*** Opening of RECORDS SHOWN ***
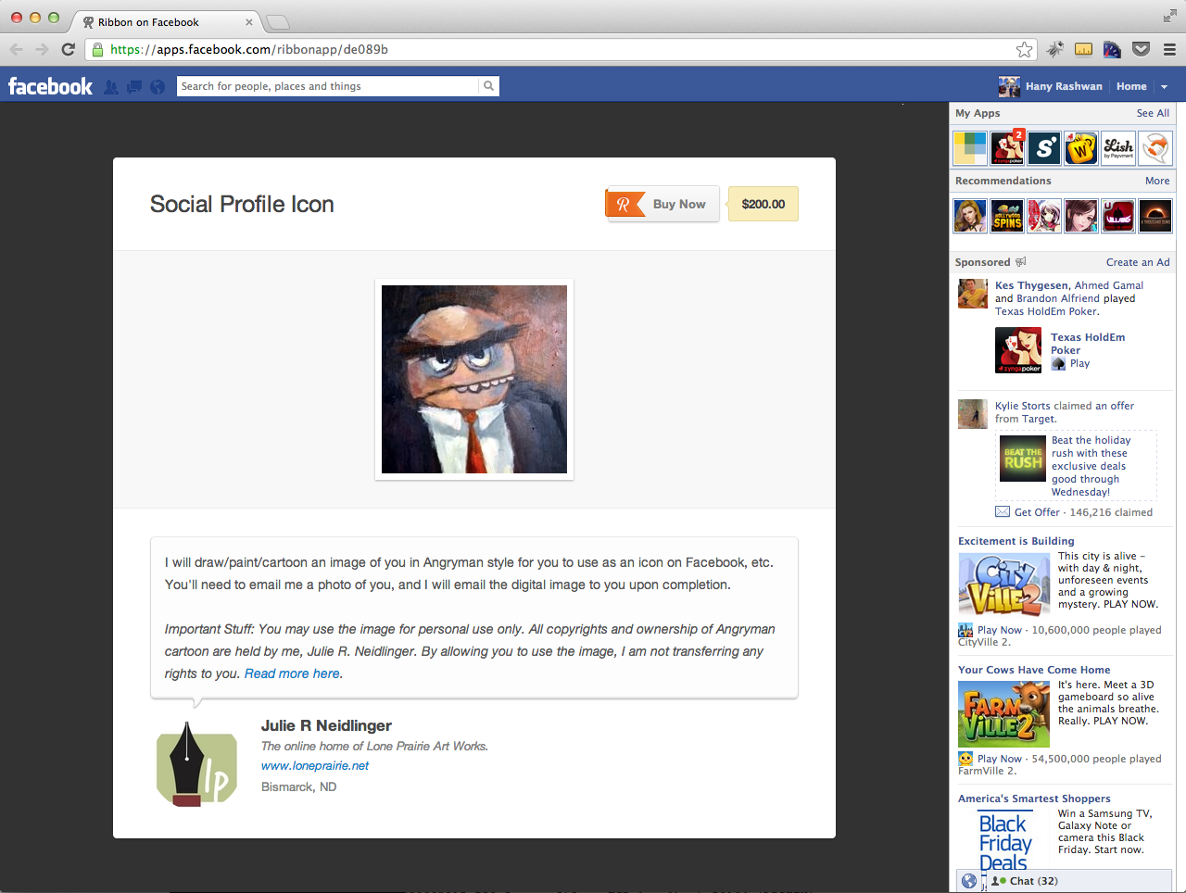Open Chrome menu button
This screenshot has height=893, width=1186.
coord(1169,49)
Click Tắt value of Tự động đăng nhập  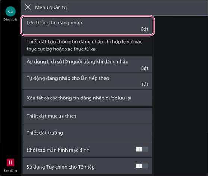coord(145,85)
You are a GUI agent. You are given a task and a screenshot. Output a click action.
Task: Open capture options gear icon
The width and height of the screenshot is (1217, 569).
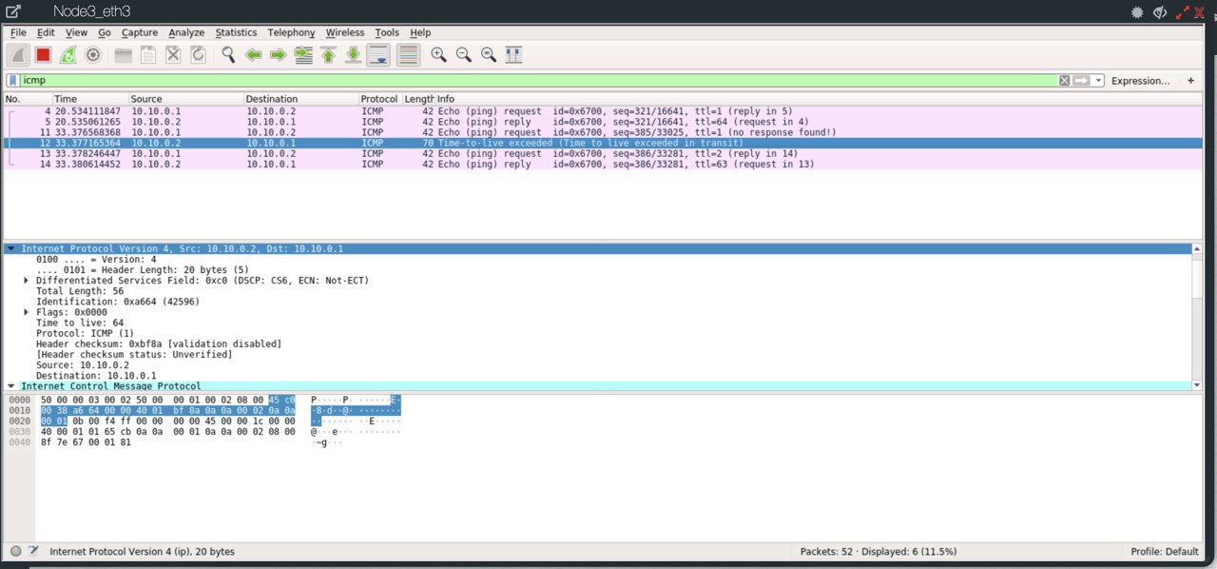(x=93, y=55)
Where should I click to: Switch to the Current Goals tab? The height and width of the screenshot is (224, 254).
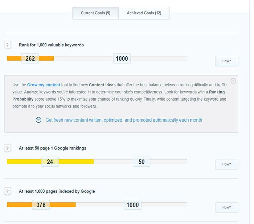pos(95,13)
*** Close of RECORDS SHOWN ***
● AIM OF THE TASK:
Leave the pictures out, and copy exactly each line from the one containing "Task: Open capture options gear icon" through the final line of the data.

● EXERCISE RESULT:
Task: Open capture options gear icon
The width and height of the screenshot is (1217, 569).
(x=93, y=55)
Where should I click to: Switch to the Current Goals tab? The height and width of the screenshot is (224, 254).
pos(95,13)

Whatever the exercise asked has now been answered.